EXCERPT PROVIDED ::
((
I saved children’s artwork, letters my sisters and I wrote home from camp and college and first homes, old family photos, a box of remembered cookie cutters, our childhood play dress-up clothes, the doll collection, and war memorabilia to explore with my sisters. On task for one day, when the oldest sister came across the country for a visit, we didn’t nearly finish what I had saved for us to do together.

One day this house will be sold, and the prospect of waiting for that time to come and the burden of having to do it at a point in my life that I may not have the energy for it, has weighed physically on my shoulders. Headway has been made. And there is so much more. Stories have been written and photographs taken to store in the Cloud; someday I will make a family book.

My mother said she wanted to get the house cleaned out, but I’m not sure getting it gone was her goal. One can only speculate what going through it meant to her: did she want to put hands on it again and remember? Did she want to tell us stories? Did she want to make sure it was all labeled? Did she want to tell us or leave a note about whom she wanted to have things? What I know is, it was maddening to those of us who tried to do it with her, particularly when she could no longer see. We were impatient. She told few stories (or we never got to the things with stories and now they are lost), and nothing left the house. I wonder if wanting/needing to get it done is why she stayed alive so long. And if not being able to face it is why she stayed in the house, stuck here by stuff.
))
PROBLEMS TO SOLVE ::
1: Please translate this sentence from the passage about the family house into Spanish: "Stories have been written and photographs taken to store in the Cloud; someday I will make a family book."
2: In the passage about the family house, which sister came across the country for a visit?
3: Carry on the passage about the family house, starting after its final sentence.
The entries have no connection to the passage about the family house.

STORED DATA ::
((
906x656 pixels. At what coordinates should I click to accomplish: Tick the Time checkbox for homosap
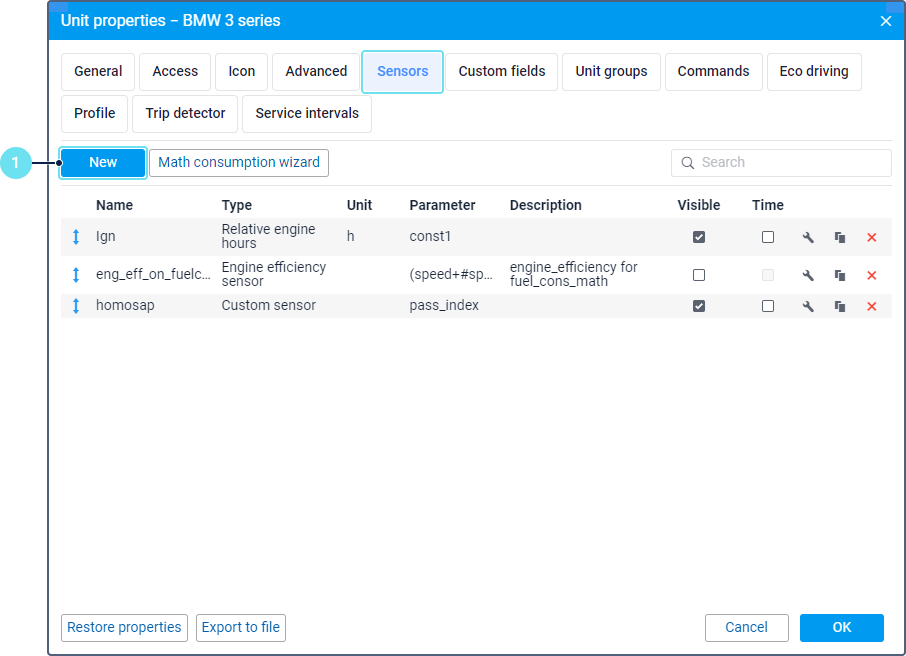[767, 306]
))
((
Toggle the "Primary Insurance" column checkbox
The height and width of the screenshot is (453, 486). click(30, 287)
))
RESULTS OF THE TASKS ::
1: Se han escrito historias y se han tomado fotografías para guardarlas en la nube; algún día haré un libro familiar.

2: The oldest sister.

3:
In hindsight, when she asked over the years if we wanted something, we should have said, “Yes! Thank you for saving it for me.” Then taken it from her hands—off her hands. It would have made her feel vital, one last piece of good parenting affirmed: she kept the treasures for us. We were then free to do with it what we wanted. Maybe she labeled so many things for one of us or the grandchildren because she knew we would say no if she asked if we wanted it. Labeling things and returning them to box, barrel, or shelf kept her heart from being broken.

What to say about this process? It’s both blessing and curse, burden and bonanza. It’s a reliving of days past, remembering a heart-full of people gone, physical proof of a mother who loved her children well—and who had a life before and beyond us.

After months of cleansing, I can almost imagine we can save the next generation from the task. The million dollar question: what will be the loss to them?

_____________________

You can read more words (in ten parts, so far) and view the photographic evidence on my blog at writingdownthestory.com. Search “Excavating a home.”

 

All the Time in the World, Part 1

December 2015

My mother wasn’t always old, I try to remember. She once had a straight spine and strong legs. Legs that rode a bicycle and climbed mountains. She met a man, fell in love, and survived the war years without him, writing and reading hundreds of letters that traveled for weeks to cross the ocean. She drove a box of a car with a manual transmission and cheap retread tires—rubber going to the war effort—to a paying job every day. She navigated a world of ration stamps and shopped store-to-store looking for scarce products like a Schick razor to send her love in England. She bought war bonds with money her new husband sent her along with a good portion of her own $2000-a-year income. For their future.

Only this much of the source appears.